Pretending To Be A Boss-Chapter 489 - 90: The Demon Child’s Dream
Dreams are another box for memories.
Sometimes people believe that warnings in dreams are not without reason.
The night before the eighth level fortress was opened, Tang Xian told his past to Li Xiaoyu.
That night, he had a dream.
In his dream, he saw the overlap of two worlds, the baby cradled in a stone statue's arms, and that baby telling him to never go to the eighth level.
Tang Xian didn't care about the dream. After all, he had also dreamed that he ate dragon meat. But Tang Feiji was still alive and well.

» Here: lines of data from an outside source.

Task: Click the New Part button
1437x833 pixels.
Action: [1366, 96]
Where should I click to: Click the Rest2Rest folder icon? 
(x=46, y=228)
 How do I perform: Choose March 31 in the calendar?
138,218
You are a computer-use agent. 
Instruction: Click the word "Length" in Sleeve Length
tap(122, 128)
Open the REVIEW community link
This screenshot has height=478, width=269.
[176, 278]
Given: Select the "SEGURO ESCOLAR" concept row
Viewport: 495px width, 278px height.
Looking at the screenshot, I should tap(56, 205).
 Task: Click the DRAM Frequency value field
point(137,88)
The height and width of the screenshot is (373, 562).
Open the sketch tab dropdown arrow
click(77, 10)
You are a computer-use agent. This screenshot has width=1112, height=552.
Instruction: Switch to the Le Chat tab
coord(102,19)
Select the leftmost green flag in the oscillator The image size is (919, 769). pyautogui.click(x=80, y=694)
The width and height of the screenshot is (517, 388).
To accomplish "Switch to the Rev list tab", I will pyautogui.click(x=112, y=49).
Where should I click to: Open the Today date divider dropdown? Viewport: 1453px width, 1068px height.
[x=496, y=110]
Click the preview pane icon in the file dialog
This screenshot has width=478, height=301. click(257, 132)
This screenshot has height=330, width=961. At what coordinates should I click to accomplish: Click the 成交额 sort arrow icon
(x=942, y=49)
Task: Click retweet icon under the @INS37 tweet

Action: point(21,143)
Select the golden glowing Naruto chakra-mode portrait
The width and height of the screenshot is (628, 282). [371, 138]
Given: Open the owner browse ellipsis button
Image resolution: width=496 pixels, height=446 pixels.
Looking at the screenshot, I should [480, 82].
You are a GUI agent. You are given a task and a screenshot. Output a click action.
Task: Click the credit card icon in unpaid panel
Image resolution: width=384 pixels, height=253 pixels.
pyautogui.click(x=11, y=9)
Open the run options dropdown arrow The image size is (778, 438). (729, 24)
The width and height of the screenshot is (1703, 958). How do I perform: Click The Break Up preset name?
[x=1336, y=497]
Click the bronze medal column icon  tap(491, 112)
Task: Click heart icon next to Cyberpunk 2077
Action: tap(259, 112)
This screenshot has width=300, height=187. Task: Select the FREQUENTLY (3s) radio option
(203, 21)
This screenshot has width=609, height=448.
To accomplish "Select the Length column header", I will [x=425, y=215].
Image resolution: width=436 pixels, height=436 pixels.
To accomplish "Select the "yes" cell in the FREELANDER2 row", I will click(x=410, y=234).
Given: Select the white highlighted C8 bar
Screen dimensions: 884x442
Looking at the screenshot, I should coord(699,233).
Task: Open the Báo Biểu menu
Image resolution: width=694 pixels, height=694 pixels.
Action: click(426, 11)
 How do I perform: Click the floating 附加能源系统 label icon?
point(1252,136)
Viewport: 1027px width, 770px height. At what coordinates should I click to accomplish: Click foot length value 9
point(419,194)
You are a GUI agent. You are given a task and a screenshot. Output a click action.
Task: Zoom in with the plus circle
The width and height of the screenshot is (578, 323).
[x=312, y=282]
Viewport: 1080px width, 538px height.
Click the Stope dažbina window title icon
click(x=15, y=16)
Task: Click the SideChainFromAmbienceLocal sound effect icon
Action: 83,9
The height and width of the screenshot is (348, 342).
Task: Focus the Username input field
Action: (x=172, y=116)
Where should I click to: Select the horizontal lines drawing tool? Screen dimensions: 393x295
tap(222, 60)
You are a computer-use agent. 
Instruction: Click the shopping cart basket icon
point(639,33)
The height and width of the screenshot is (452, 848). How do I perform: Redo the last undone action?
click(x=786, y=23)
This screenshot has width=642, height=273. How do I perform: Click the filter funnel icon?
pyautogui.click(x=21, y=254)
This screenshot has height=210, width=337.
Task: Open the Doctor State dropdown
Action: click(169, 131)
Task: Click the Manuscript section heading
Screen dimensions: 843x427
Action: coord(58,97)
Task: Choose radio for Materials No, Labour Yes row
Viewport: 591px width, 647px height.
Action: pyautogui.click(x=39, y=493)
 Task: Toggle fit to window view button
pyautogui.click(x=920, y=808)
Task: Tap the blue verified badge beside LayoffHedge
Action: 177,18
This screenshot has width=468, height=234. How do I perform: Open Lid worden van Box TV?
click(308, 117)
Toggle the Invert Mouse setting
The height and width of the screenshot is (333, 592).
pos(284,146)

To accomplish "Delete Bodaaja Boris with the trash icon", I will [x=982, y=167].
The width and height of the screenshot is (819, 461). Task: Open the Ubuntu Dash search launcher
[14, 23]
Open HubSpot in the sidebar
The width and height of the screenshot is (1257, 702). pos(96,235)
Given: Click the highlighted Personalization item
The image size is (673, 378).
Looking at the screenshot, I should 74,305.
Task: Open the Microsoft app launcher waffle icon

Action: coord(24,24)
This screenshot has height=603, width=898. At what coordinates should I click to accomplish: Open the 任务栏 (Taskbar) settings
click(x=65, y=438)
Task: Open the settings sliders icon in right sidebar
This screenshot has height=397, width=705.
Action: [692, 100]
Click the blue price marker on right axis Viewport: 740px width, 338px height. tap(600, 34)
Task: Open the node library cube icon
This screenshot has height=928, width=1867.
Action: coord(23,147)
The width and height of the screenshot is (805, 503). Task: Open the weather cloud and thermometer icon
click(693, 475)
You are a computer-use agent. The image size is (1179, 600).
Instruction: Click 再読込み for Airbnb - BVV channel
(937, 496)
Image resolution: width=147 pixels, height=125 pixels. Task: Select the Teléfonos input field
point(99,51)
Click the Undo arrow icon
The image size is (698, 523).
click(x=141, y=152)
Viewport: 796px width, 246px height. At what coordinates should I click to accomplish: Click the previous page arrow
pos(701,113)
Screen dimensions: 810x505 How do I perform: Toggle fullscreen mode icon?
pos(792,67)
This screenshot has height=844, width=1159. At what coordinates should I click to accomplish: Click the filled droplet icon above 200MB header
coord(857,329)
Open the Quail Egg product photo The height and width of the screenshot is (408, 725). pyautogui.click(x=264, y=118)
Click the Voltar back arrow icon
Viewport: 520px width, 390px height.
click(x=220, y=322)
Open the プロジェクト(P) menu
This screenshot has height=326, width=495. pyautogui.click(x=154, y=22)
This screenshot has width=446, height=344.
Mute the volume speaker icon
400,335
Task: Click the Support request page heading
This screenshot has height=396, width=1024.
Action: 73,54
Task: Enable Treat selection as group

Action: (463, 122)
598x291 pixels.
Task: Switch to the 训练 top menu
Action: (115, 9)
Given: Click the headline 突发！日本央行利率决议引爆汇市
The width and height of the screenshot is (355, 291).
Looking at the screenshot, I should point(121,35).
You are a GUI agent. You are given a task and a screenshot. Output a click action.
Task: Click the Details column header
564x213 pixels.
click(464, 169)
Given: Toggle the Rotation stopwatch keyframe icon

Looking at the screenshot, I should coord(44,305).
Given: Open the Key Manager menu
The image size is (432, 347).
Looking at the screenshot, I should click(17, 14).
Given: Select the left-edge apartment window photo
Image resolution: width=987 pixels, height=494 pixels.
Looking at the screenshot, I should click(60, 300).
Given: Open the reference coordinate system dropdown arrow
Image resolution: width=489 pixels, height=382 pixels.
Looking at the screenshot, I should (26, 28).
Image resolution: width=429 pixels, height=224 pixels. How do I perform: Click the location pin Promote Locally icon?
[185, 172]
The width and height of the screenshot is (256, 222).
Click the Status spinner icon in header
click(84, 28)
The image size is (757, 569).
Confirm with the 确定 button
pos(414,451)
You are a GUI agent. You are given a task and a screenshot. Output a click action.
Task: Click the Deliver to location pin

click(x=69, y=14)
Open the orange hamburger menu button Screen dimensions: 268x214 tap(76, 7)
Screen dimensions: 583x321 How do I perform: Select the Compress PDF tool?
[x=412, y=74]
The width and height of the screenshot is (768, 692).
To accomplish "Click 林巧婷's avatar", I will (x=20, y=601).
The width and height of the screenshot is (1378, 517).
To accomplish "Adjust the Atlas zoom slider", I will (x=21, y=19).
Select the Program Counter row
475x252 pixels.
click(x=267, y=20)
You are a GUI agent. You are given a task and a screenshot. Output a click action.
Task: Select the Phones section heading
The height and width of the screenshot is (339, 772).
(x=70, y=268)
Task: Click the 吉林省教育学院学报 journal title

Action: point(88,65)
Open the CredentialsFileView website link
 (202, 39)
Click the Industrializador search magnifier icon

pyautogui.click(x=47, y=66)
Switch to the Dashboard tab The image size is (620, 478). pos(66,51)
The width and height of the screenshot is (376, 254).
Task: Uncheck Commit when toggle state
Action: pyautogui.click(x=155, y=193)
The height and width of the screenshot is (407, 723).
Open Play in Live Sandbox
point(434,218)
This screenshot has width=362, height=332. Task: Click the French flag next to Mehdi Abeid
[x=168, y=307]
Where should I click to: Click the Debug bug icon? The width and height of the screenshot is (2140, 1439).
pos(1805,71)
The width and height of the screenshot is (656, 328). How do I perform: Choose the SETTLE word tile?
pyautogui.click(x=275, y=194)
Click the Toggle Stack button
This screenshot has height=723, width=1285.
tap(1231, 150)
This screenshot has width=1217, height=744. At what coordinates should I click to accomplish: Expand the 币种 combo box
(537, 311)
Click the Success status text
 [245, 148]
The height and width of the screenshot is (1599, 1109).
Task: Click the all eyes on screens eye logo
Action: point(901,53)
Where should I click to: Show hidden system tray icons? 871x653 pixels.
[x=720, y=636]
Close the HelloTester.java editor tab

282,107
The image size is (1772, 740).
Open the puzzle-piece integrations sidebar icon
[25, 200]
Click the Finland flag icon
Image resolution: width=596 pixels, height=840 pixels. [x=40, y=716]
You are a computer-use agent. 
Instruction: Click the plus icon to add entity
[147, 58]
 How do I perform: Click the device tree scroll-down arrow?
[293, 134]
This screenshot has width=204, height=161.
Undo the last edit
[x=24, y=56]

It was just that after that night, Tang Xian still felt that the dream came too coincidentally.
It was almost as if he possessed a prophetic warning ability akin to that of a Prophet.
If the environments in the dream all come from reality, only abstractly processed, then had he really been to that place?
The place his father referred to as the boundary between two worlds, a place not yet named by humankind.
In that dream, he saw many huge plants clinging to the edges of human buildings, just like the outskirts of Baichuan City.
In the dream, he also heard the roar of dragons and the cry of foxes.
Now thinking back, was the fox Qing JiuYu? Was the dragon Tang Feiji?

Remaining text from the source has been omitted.